Old… but still interesting read…

"It is often thought that medieval men and women did not care too much about personal hygiene or keeping clean. One nineteenth-century historian writing about daily life in the Middle Ages commented that there were no baths for a thousand years. However, a closer look shows that baths and bathing were actually quite common in the Middle Ages, but in a different way than one might expect.

There are stories of how people didn't bathe in the Middle Ages – for example, St Fintan of Clonenagh was said to take a bath only once a year, just before Easter, for twenty-four years. Meanwhile, the Anglo-Saxons believed that the Vikings were overly concerned with cleanliness since they took a bath once a week. On the other hand, we can also see many literary references and works of art depicting people taking baths, and noting that it was part of daily activity.

Personal hygiene did exist in the Middle Ages – people were well aware that cleaning their face and hands was a good idea – health manuals from the period note that it was important to get rid of dirt and grime. They also explained that it was important to keep the entire body clean. For example, the fourteenth-century writer Magninius Mediolanesis stated in his work Regimen sanitatis that "The bath cleans the external body parts of dirt left behind from exercise on the outside of the body."…"
Full text here
link

Amicalement
Armand

Coelacanth193815 Apr 2016 6:45 p.m. PST

One of the things my players think I make too much of a big deal about in my RPGs are sanitation and public baths. Public baths are probably safer places than taverns to meet and talk to townspeople.

I wouldn't mind if somebody would make a modular public bath and possibly an orcish sauna.

charared16 Apr 2016 10:02 a.m. PST

STEWS!!!

Yes!!!

evil grin

Tango0116 Apr 2016 11:08 a.m. PST

Agree with you Coelacanth1938!!

Amicalement
Armand

Jcfrog16 Apr 2016 1:04 p.m. PST

Yes in Al Andalus
And most certainly in Russia.

gunnerphil17 Apr 2016 4:24 a.m. PST

Having traveled on the tube in London I sometime wonder do people take baths in 21st century.

Fisherking19 Apr 2016 3:10 p.m. PST

My experience with wargamers is that they should be the last people on earth to make catty comments about others personal hygiene.

Deuce0302 May 2016 5:38 a.m. PST

Fisherking speaks with insight.

But anyway. It's worth remembering of course how long the Middle Ages lasted. Common practice in the early Middle Ages might well have borne no relation to common practice in the 14th century. It also likely varied widely by area.

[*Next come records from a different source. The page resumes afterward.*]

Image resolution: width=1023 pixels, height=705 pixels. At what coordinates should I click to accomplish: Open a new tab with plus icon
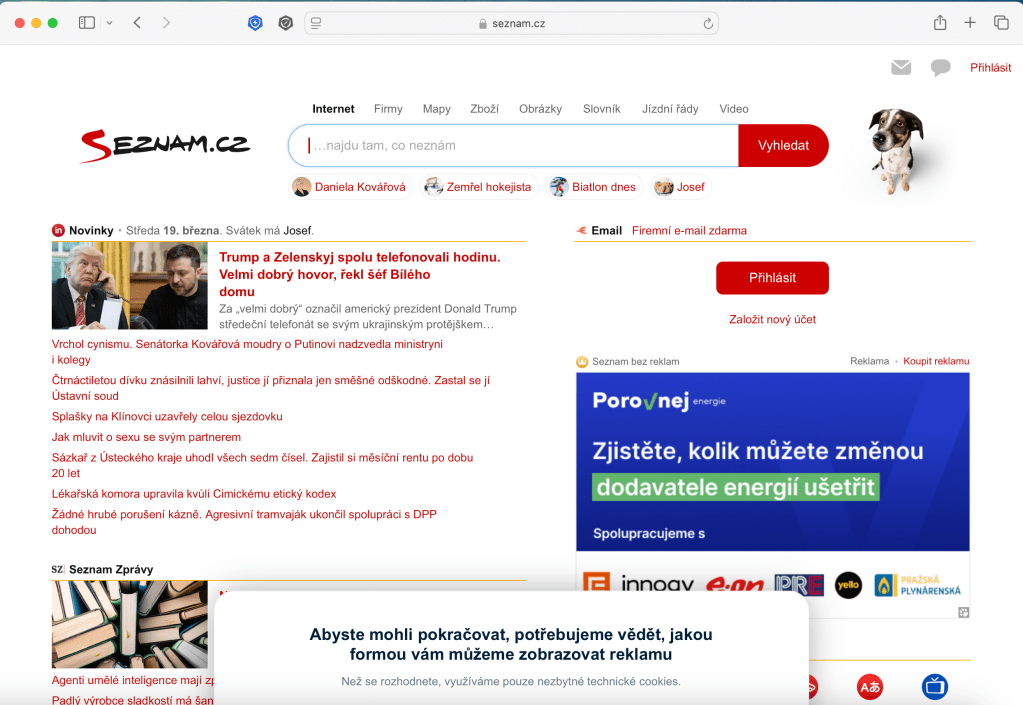[x=970, y=23]
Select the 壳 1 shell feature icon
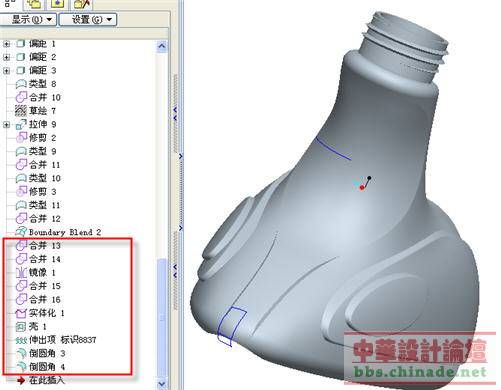 pos(21,326)
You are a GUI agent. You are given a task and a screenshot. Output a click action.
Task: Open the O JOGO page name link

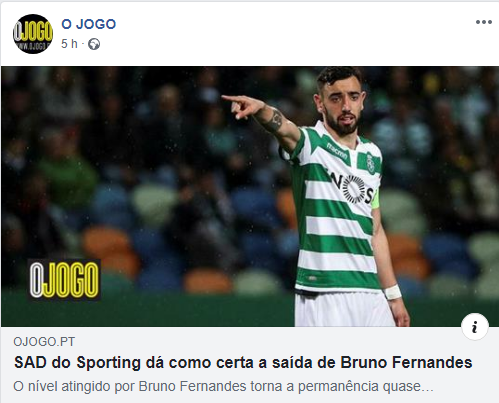point(89,24)
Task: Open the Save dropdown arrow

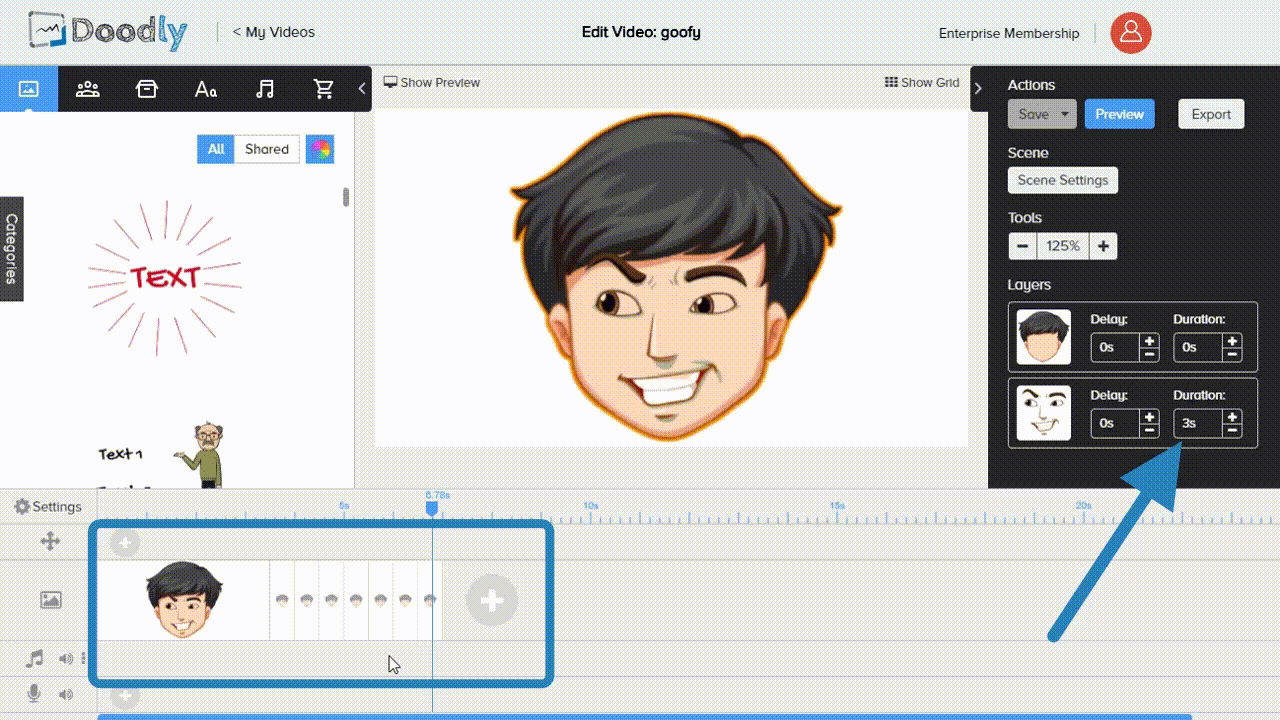Action: (x=1065, y=114)
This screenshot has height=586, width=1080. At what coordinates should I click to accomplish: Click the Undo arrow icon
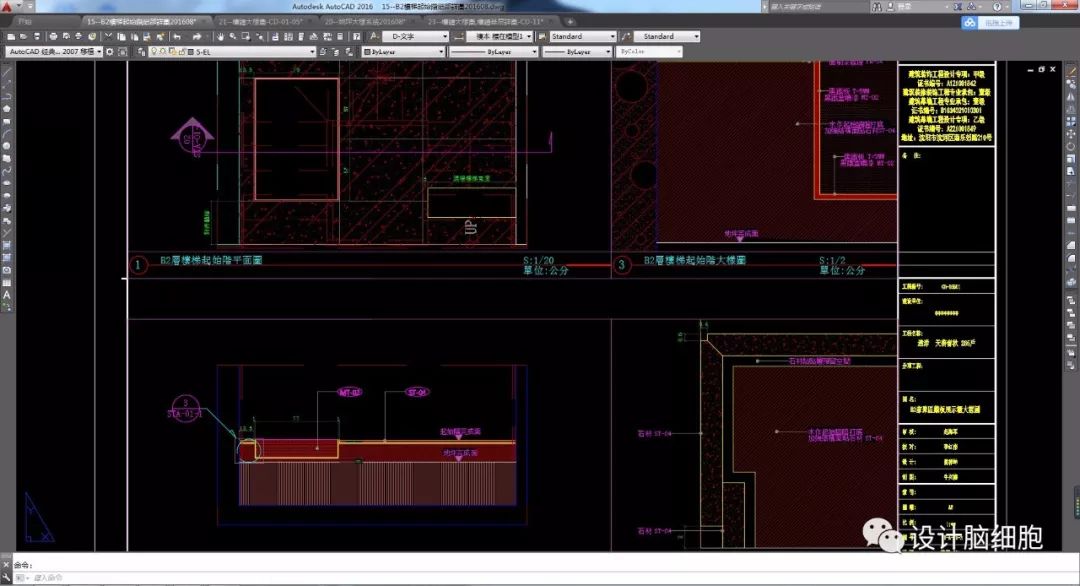pyautogui.click(x=177, y=37)
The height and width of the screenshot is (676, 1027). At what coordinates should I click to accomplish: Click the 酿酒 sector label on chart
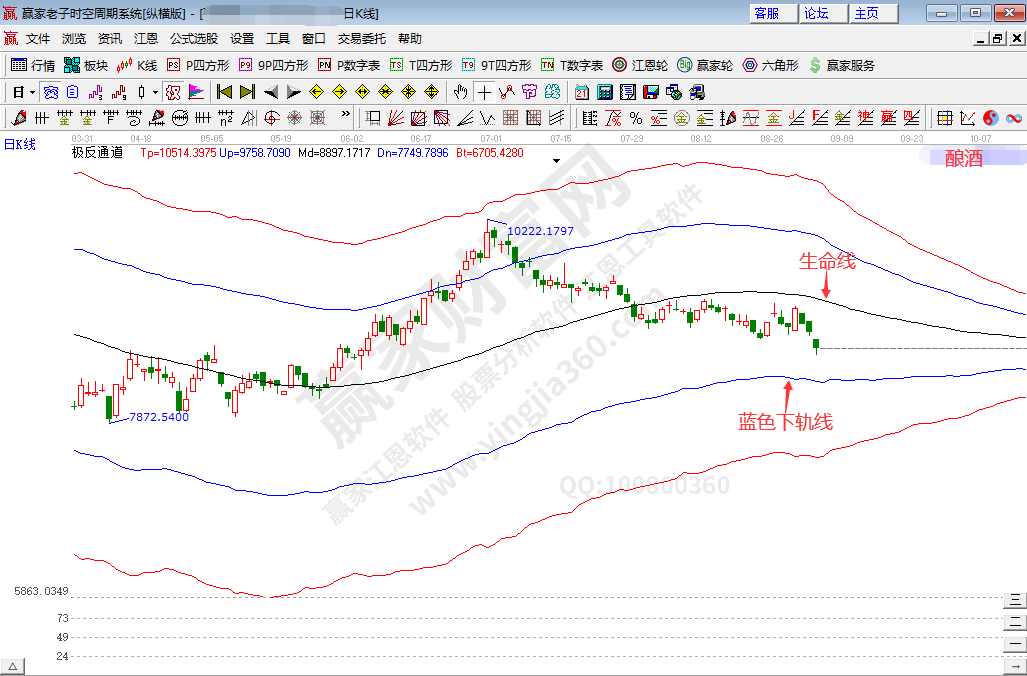963,158
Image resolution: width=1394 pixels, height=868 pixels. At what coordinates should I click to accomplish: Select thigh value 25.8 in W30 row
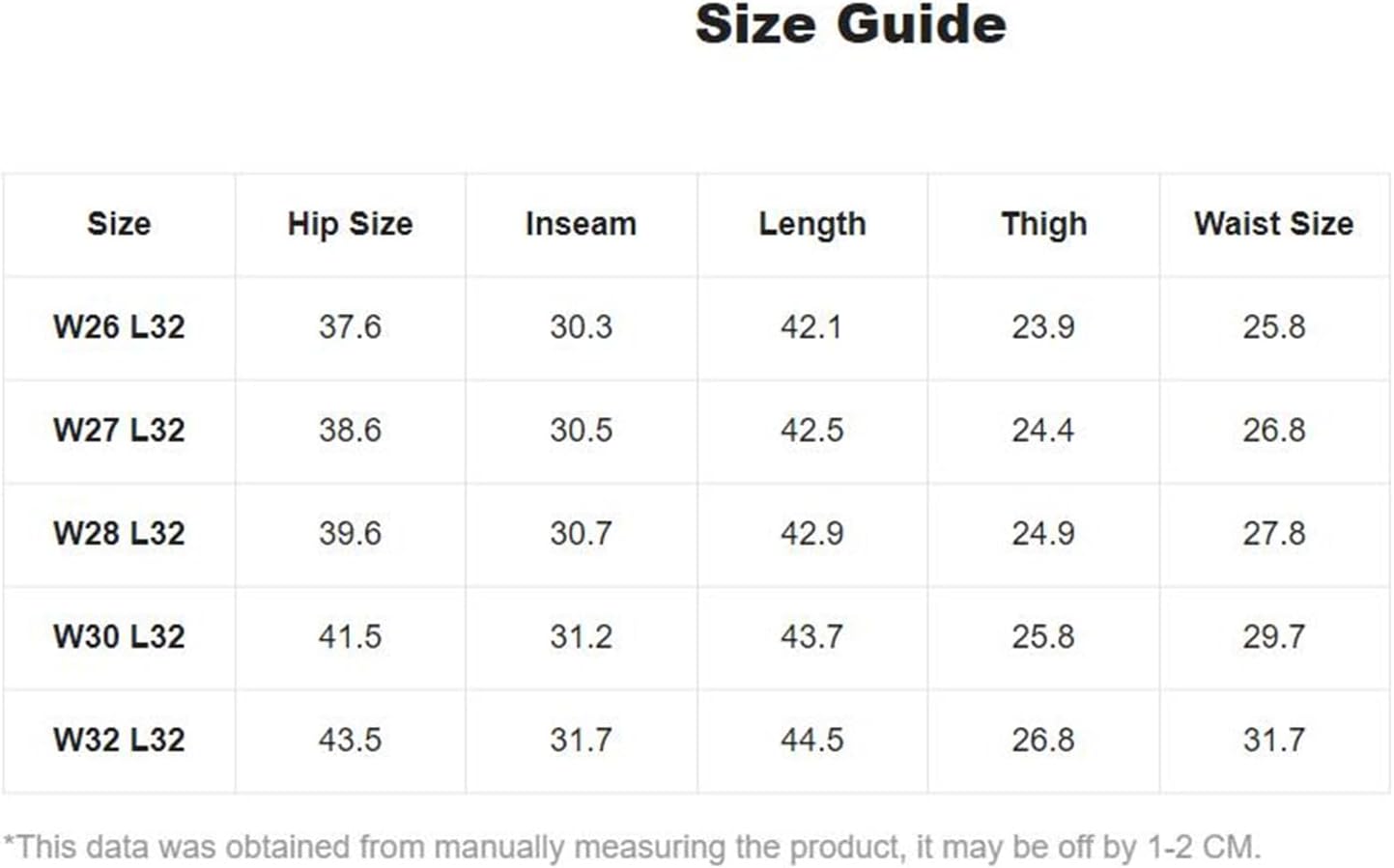tap(1043, 637)
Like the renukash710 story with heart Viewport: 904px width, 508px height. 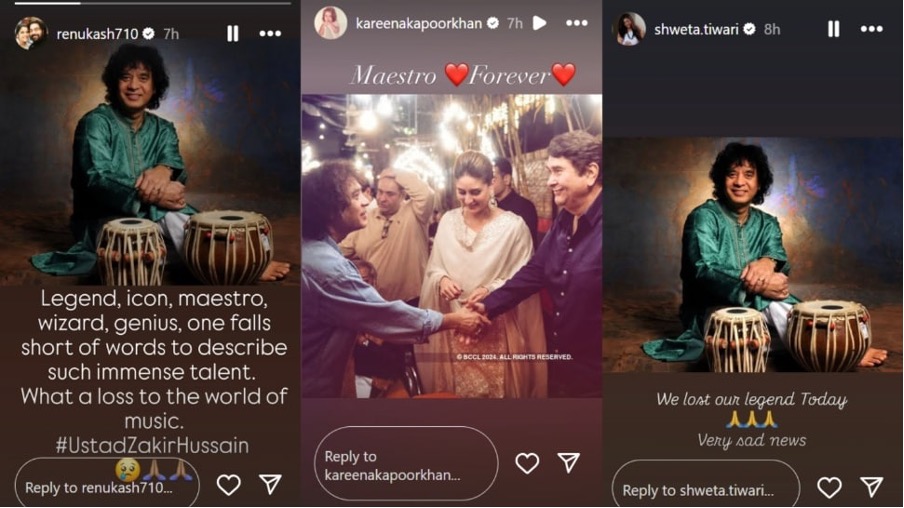[229, 485]
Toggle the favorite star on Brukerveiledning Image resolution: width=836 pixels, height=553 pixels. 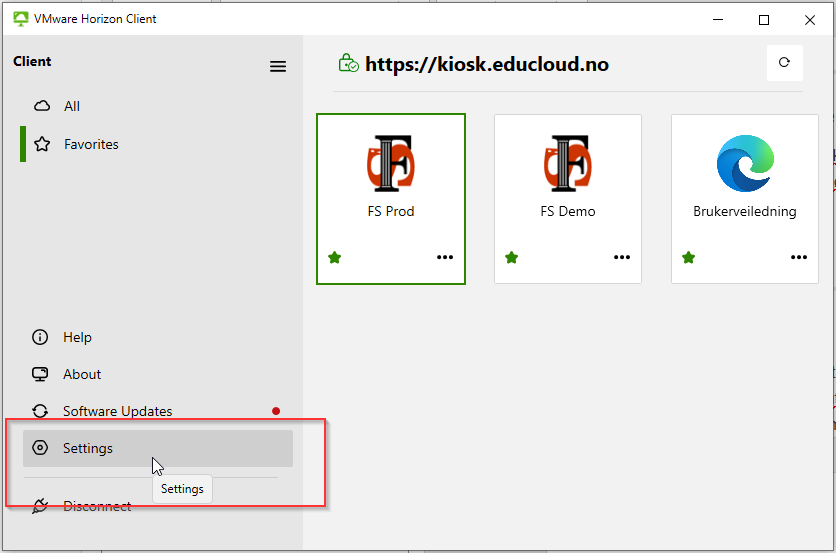pos(689,257)
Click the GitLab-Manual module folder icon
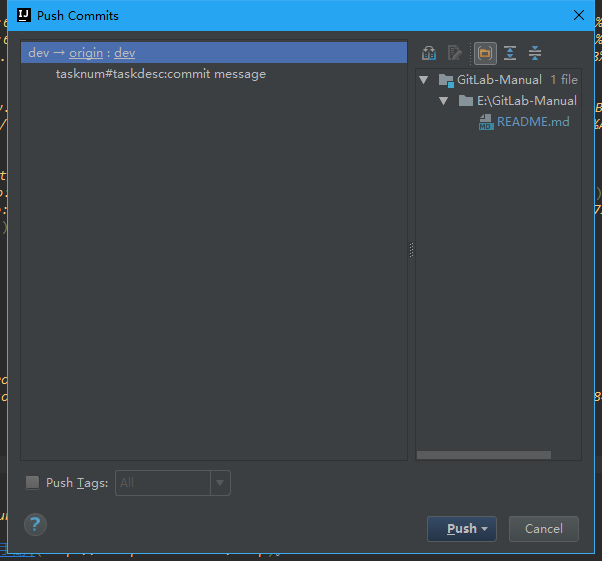Screen dimensions: 602x561 (446, 80)
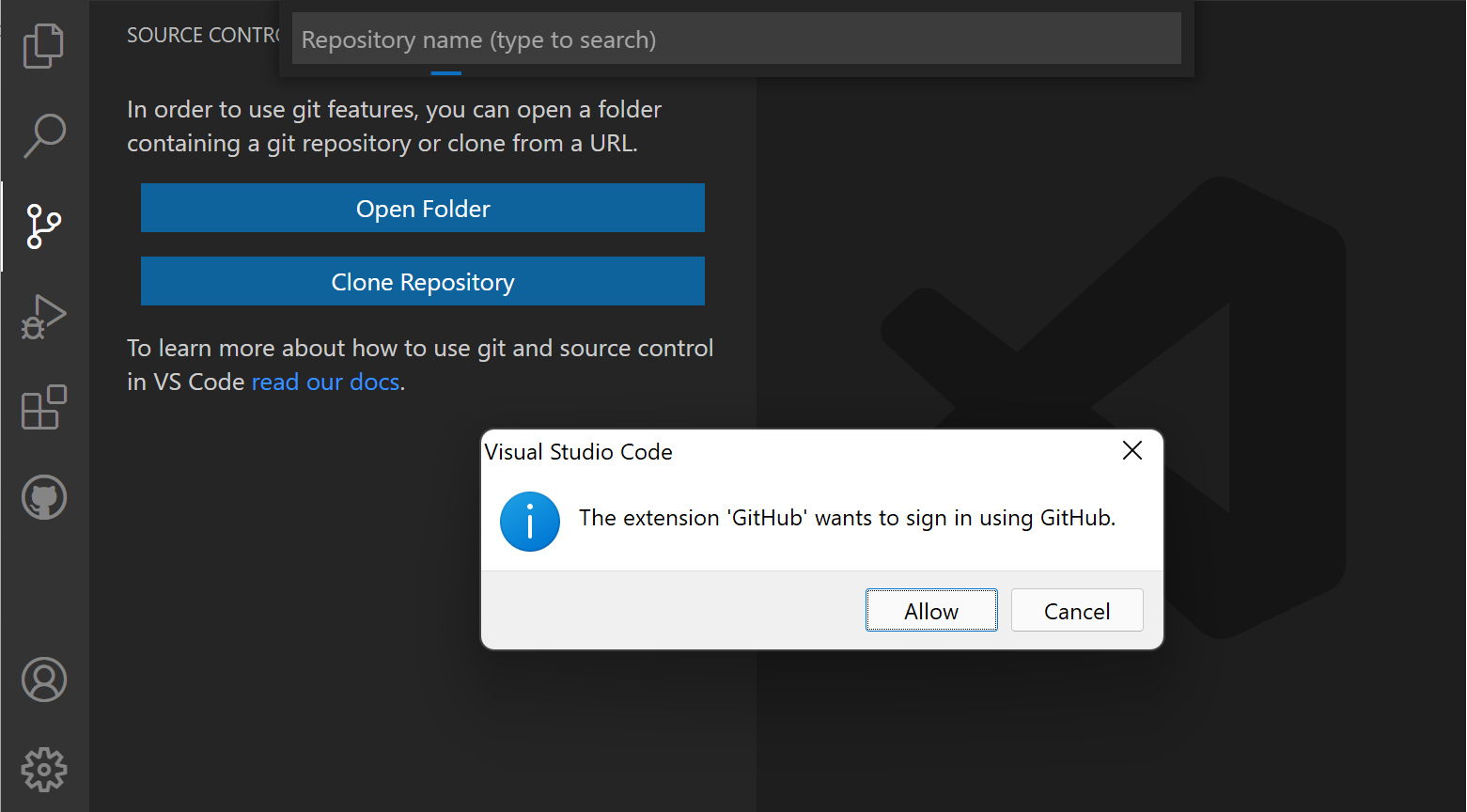
Task: Open the Explorer view
Action: coord(43,45)
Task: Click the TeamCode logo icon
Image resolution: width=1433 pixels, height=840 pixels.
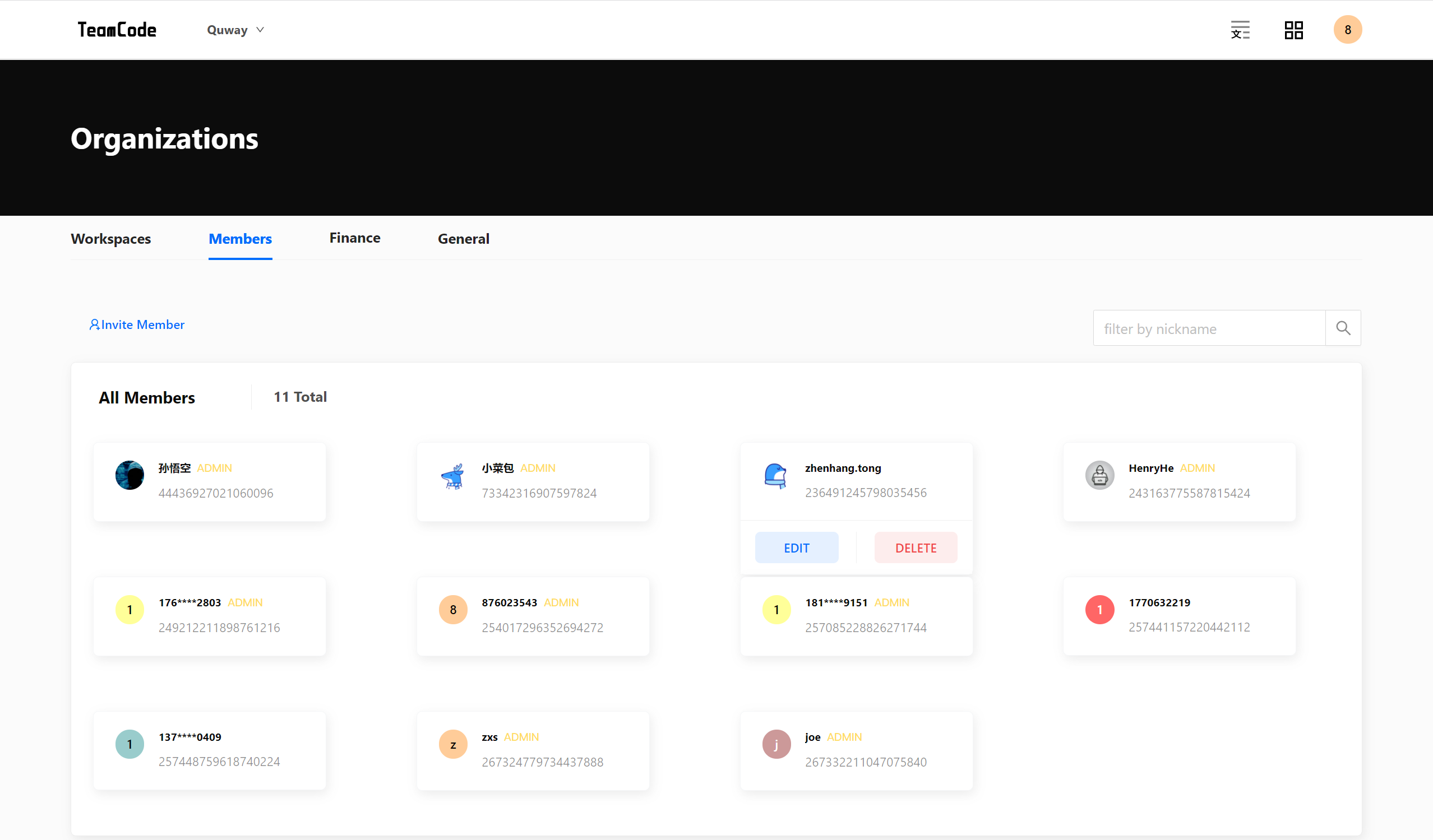Action: [118, 30]
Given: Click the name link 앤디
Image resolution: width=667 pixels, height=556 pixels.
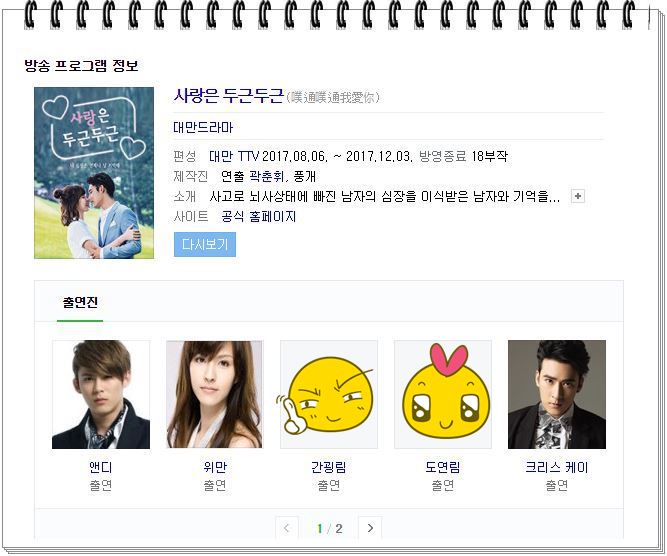Looking at the screenshot, I should (x=101, y=467).
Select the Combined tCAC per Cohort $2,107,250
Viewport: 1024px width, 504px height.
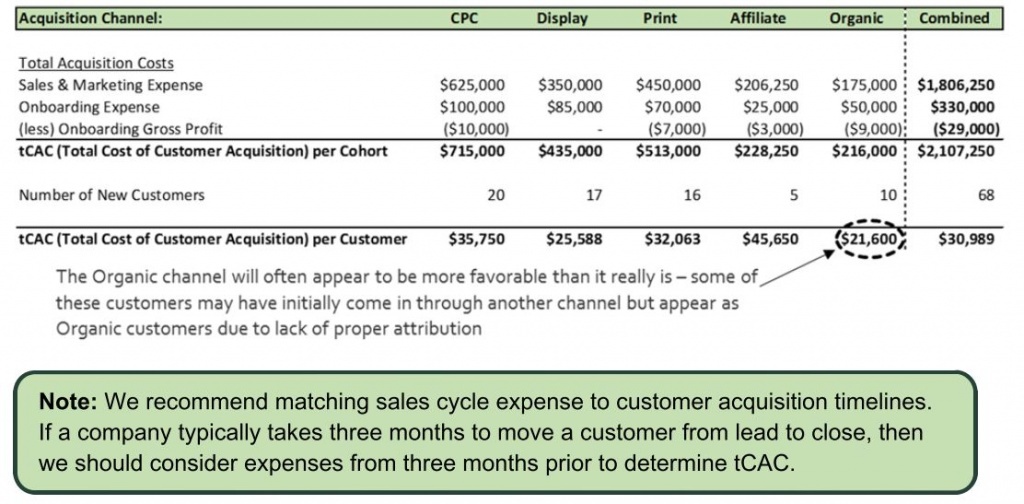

I imagine in southern Europe, where the population was more urbanised, and there was more remaining Roman infrastructure, cultural elements like baths would have been more common than in a backwater like England, which was less Romanised, or Germany, where none of it was ever built in the first place.

I've heard it suggested that baths remained relatively, if decreasingly, common in much of Europe until the time of the Black Death, for reasons which are probably obvious.

It's also been pointed out that "baths" are not the only method of keeping oneself clean. Washing from a basin – at least the dirtiest parts of the body – might well not be considered "bathing" per se but would still serve. In the Renaissance at least, and the custom likely originated earlier, people would rub themselves with cloth to scour away dirt, which would also have helped.

In general medieval popular history and cultural perception is still recovering from the sweeping generalisations and questionably-founded assumptions of the Whig history era in the 19th and early 20th century, so it's not that surprising that bathing is yet another area where it turns out it's more complicated than people generally think.